Risk-sharing agreements are similar in that they help reduce payer risk by sharing the financial burden with the manufacturer. If the therapy does not meet the expected outcomes, the manufacturer may provide refunds or rebates, ensuring that healthcare systems don’t bear the full cost of an ineffective treatment.

What role does real-world evidence (RWE) play in the assessment of ATMPs?

Real-world evidence (RWE) is data collected outside of clinical trials, such as from patient registries or healthcare records. RWE is essential for ATMPs, as it provides long-term data on how these therapies perform in real-world settings. This data helps payers and regulators evaluate the long-term safety, efficacy, and cost-effectiveness of ATMPs, which is especially important given the high uncertainty around their long-term outcomes at the time of approval.

How do the U.S. and Europe differ in their approach to ATMP reimbursement?

In the U.S., reimbursement decisions for ATMPs are often made by private payers (insurance companies), Medicare, or Medicaid, with no central authority like in Europe. However, many payers rely on HE&OR data and cost-effectiveness thresholds to determine coverage.

In Europe, the process is more centralized, with national Health Technology Assessment (HTA) bodies (such as NICE in the UK, HAS in France, and IQWiG in Germany) evaluating both clinical and economic data to decide whether a therapy should be reimbursed.
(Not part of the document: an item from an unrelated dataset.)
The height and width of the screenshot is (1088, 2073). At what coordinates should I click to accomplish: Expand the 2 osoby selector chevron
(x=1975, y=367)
Each country has its own approach, but all place significant emphasis on cost-effectiveness analysis (CEA) and long-term budget impact.
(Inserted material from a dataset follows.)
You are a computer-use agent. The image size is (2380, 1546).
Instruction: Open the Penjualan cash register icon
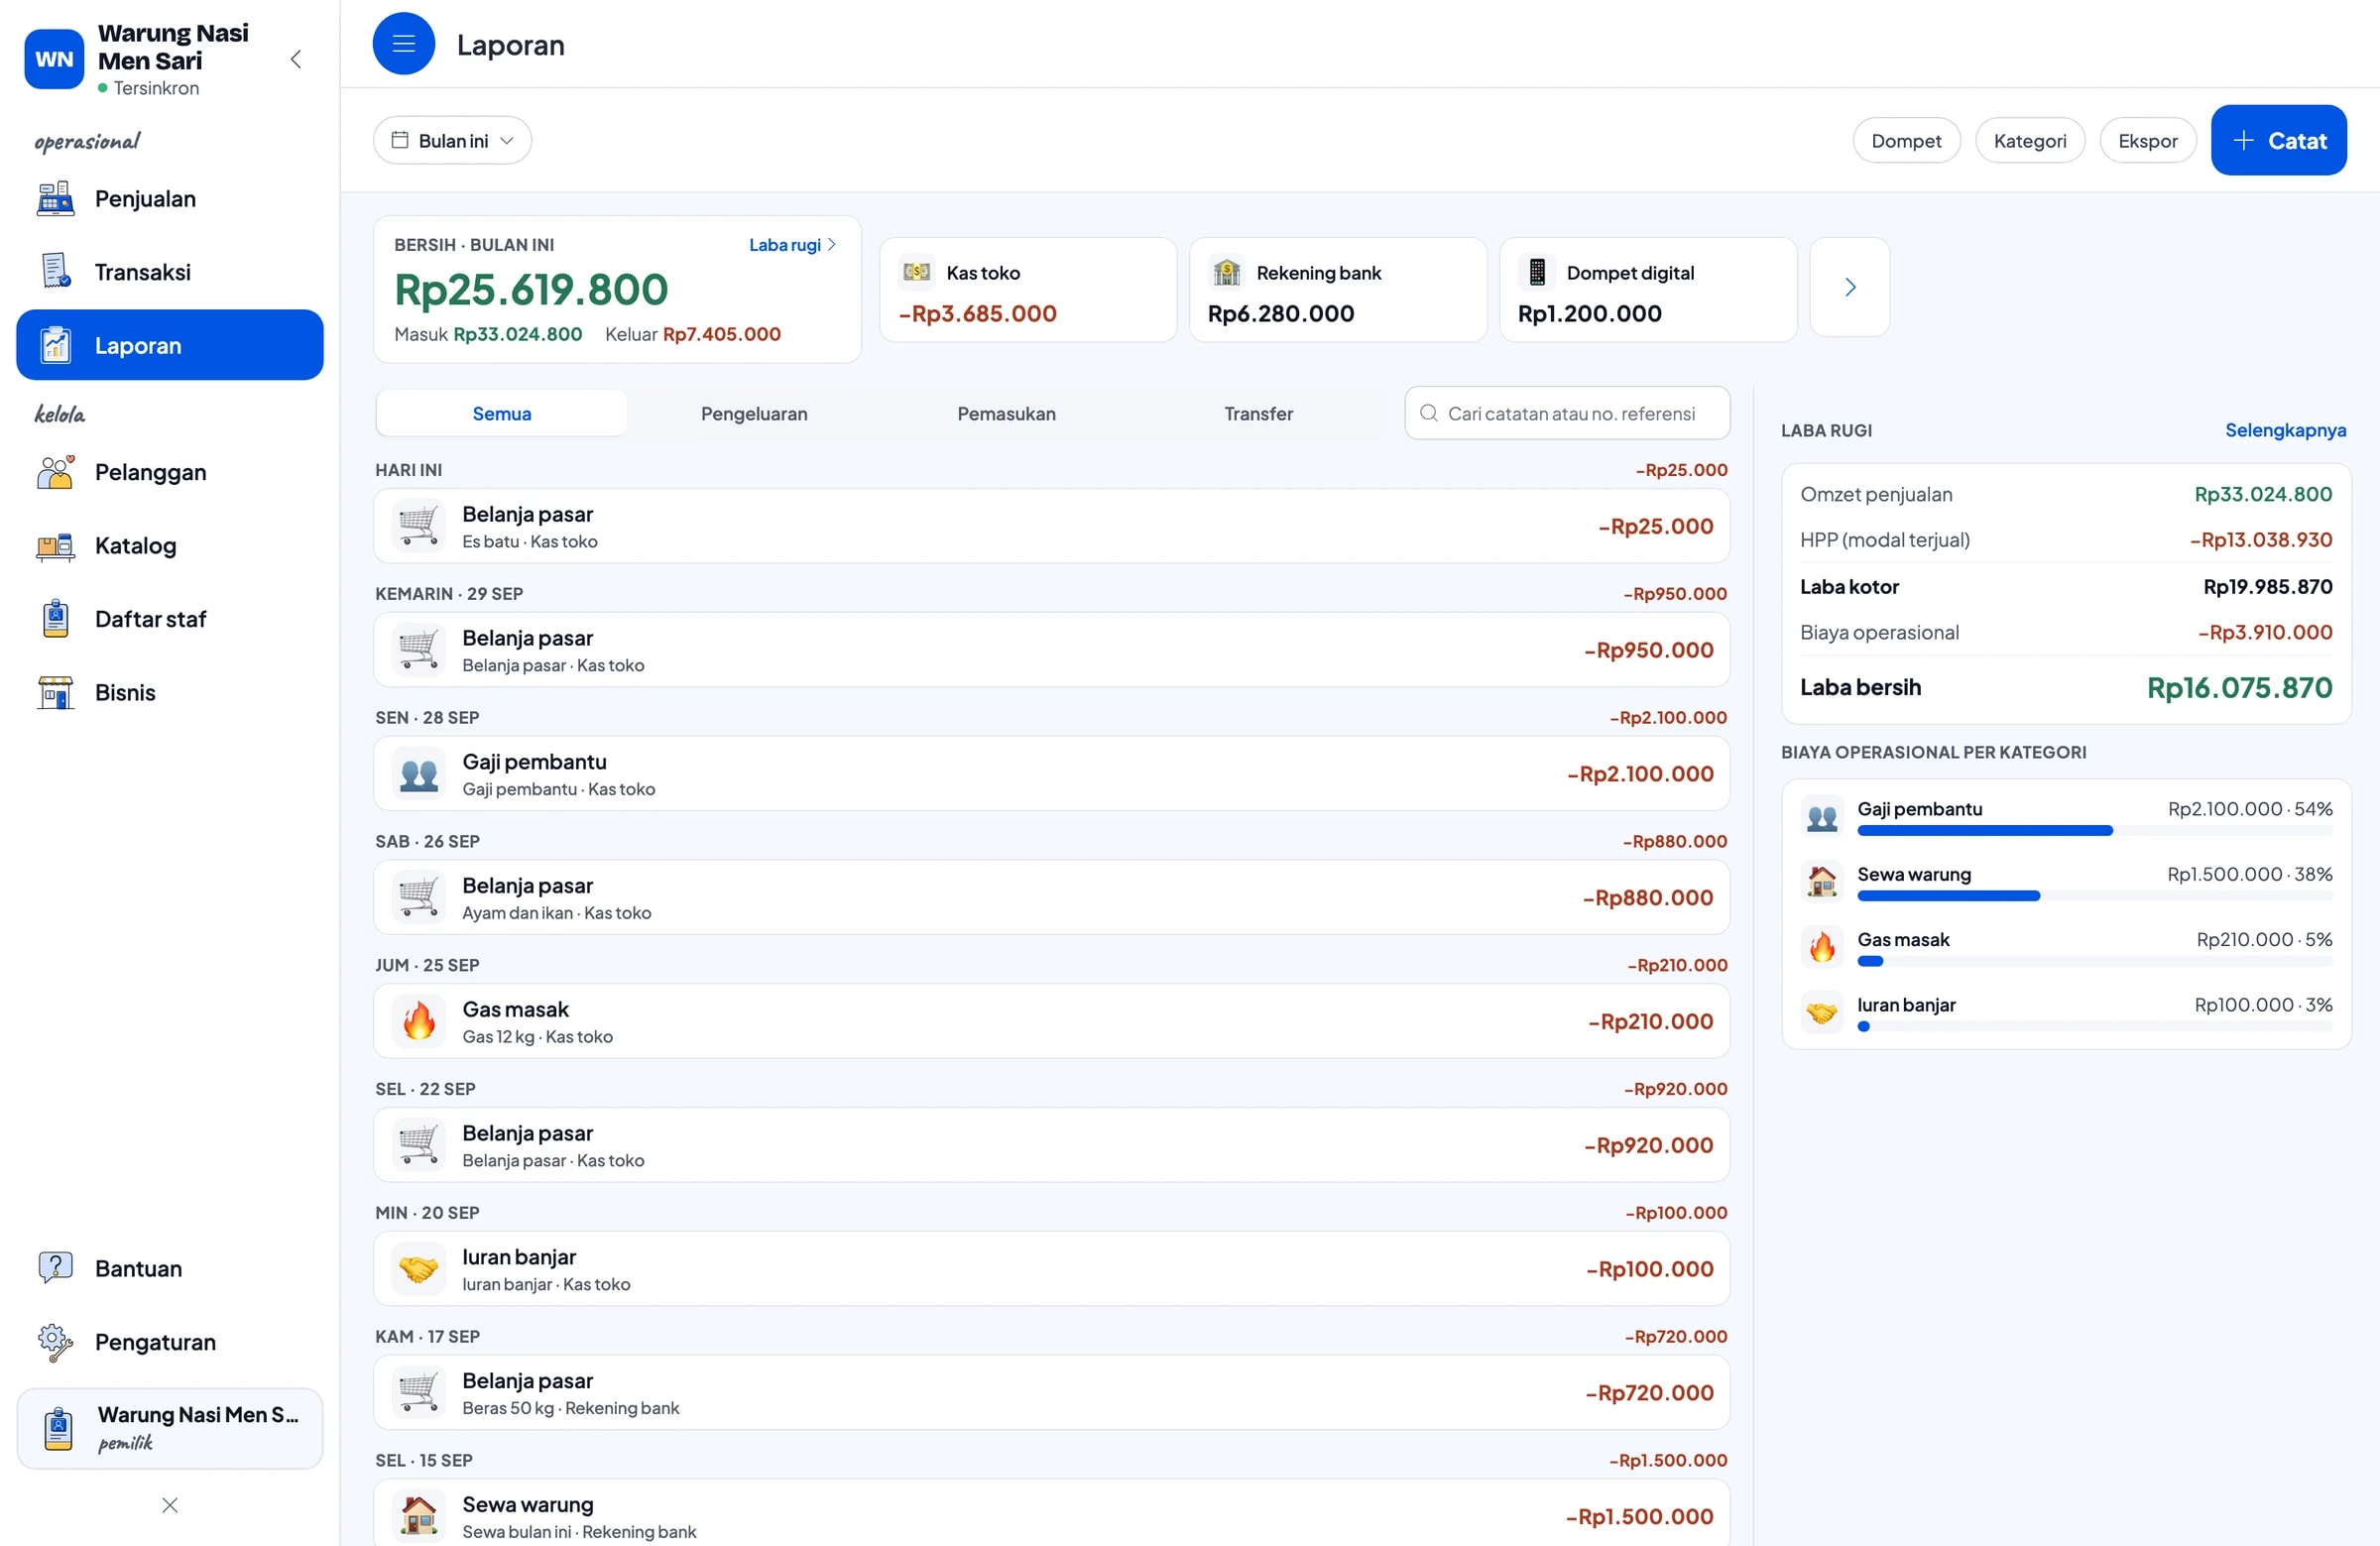[x=55, y=199]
How can developers of ATMPs ensure that their therapies gain reimbursement approval?

To improve the chances of gaining reimbursement approval, developers should integrate HE&OR early in the clinical development process. This includes engaging with payers and regulatory bodies to understand their data requirements, designing clinical trials that collect both clinical and economic data, and leveraging real-world evidence to demonstrate long-term value. Adopting outcomes-based pricing and risk-sharing agreements can also help make ATMPs more accessible by addressing payer concerns about cost and uncertainty.

What are the main challenges in ensuring equitable access to ATMPs in Europe?

In Europe, one of the major challenges is the regional variation in reimbursement decisions, particularly in countries with decentralized healthcare systems like Spain, where different regions may have different levels of access to ATMPs. Additionally, the high costs of these therapies make it difficult for healthcare systems to provide equitable access, especially in lower-income regions. By demonstrating cost-effectiveness and long-term value, developers can help ensure that ATMPs are accessible to patients across different regions and countries.

References

Rodriguez-Otero, P., et al. (2023). The role of real-world data in gene therapy development. Nature Reviews Drug Discovery, 22(2), 123–134.

Schü?ler-Lenz, M., Scherer, J., & Müller-Berghaus, J. (2022). Advanced therapy medicinal products (ATMPs): Arrival in the healthcare system. Pharmakon, 10(5), 337–343.

U.S. Food and Drug Administration (FDA). (2023). Regenerative Medicine Advanced Therapy Designation. Retrieved from FDA Website.